CBE Intranet

AP / ROBERT IRWIN

THROUGH THE SCRIM

 

This project is a live and work space for an artist who lives in Fremont, Seattle, with their own gallery to showcase their works. The whole design is inspired from the scrim installations by artist Robert Irwin. The main concept is layered transparencies from using different types of materials with different levels of opacities. The spaces are divided by these materials and as you get to the private spaces, the transparency becomes more opaque. The materials envisioned are scrim (lightest opacity), frosted glass, and white plaster walls (most opaque).

The scrim renders light to look palpable, and it seems to catch and hold it to create volume. Looking through these layers of scrim in the gallery, people and artworks perpetually appear to be diffused and ghost-like. Together with the polished white floor and walls, it creates a spatial experience of interior equivocation. The spaces are modularity divided and you could see other adjacent spaces through the scrim, which creates a dream-like experience.

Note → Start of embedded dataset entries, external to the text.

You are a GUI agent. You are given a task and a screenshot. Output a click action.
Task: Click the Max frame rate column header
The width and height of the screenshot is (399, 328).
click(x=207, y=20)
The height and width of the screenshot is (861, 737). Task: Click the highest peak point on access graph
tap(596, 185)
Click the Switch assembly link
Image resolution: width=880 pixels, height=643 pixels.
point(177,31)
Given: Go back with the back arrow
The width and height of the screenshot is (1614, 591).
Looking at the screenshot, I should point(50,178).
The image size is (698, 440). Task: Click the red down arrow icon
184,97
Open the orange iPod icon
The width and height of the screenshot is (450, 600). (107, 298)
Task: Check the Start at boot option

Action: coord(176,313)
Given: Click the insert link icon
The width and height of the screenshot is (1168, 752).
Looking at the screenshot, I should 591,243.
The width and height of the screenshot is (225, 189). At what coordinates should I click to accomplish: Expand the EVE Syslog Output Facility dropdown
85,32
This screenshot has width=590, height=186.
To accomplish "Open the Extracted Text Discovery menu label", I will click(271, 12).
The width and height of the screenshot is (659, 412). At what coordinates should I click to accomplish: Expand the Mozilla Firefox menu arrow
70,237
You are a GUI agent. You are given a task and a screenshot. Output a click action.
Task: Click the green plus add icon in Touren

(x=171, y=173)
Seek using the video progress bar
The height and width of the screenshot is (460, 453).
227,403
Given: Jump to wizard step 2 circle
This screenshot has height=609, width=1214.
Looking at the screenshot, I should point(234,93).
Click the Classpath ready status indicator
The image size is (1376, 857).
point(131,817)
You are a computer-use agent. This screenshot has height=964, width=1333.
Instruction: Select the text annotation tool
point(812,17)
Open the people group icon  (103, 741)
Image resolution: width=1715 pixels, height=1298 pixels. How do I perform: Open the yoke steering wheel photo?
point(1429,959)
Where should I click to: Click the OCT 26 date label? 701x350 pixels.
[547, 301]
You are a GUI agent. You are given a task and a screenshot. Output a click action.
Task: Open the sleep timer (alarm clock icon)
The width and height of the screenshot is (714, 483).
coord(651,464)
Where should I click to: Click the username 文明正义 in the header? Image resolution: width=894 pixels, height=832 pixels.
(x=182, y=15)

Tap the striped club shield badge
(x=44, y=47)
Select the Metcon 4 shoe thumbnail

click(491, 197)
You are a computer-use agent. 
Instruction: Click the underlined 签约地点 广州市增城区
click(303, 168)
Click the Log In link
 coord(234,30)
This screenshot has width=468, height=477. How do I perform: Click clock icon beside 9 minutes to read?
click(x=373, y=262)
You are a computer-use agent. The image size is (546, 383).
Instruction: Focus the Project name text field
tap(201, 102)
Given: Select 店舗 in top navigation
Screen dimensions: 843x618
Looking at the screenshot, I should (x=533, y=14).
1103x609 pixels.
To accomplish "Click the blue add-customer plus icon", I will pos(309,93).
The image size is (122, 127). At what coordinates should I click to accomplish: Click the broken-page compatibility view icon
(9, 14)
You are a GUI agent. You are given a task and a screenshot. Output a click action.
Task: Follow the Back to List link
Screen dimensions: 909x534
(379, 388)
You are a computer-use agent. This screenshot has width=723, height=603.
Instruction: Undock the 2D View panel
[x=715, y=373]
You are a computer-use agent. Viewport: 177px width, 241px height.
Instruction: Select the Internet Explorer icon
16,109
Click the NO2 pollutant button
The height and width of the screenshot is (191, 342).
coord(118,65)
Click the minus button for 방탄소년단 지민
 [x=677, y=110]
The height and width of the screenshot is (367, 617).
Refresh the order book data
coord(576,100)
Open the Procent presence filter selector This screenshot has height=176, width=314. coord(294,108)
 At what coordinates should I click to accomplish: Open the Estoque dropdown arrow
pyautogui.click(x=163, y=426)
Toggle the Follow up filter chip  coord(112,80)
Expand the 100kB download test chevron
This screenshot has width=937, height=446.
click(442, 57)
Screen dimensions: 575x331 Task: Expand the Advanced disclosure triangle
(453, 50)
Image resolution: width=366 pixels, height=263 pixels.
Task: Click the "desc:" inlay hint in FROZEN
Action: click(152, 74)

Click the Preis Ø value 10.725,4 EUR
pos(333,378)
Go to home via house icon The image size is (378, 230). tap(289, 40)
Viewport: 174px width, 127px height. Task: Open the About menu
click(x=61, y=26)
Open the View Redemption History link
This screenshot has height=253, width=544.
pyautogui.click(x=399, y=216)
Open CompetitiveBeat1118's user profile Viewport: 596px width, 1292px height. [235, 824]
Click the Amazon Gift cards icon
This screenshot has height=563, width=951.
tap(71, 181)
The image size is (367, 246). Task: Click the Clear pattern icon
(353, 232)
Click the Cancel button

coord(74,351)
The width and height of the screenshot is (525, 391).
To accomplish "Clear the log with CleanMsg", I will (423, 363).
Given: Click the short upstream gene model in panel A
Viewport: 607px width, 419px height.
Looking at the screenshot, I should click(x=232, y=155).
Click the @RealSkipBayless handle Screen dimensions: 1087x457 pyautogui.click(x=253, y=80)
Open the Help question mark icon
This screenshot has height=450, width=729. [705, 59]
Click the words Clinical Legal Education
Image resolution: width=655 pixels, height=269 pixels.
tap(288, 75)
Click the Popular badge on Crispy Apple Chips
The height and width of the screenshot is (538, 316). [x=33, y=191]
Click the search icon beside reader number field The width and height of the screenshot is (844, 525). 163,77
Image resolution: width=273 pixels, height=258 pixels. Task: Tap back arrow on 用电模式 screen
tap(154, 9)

Programmatically, the plot is divided into two halves; one half is the gallery only (public) and the other half is the work and living spaces (private). The first floor consists of the gallery and the work space, so the artist can haul their equipment right from the parking space. The second floor consists of the other gallery space, which has the main entrance connected to Northlake Way and Northlake Place, and the living space as the most private space from all, looking out to the marina.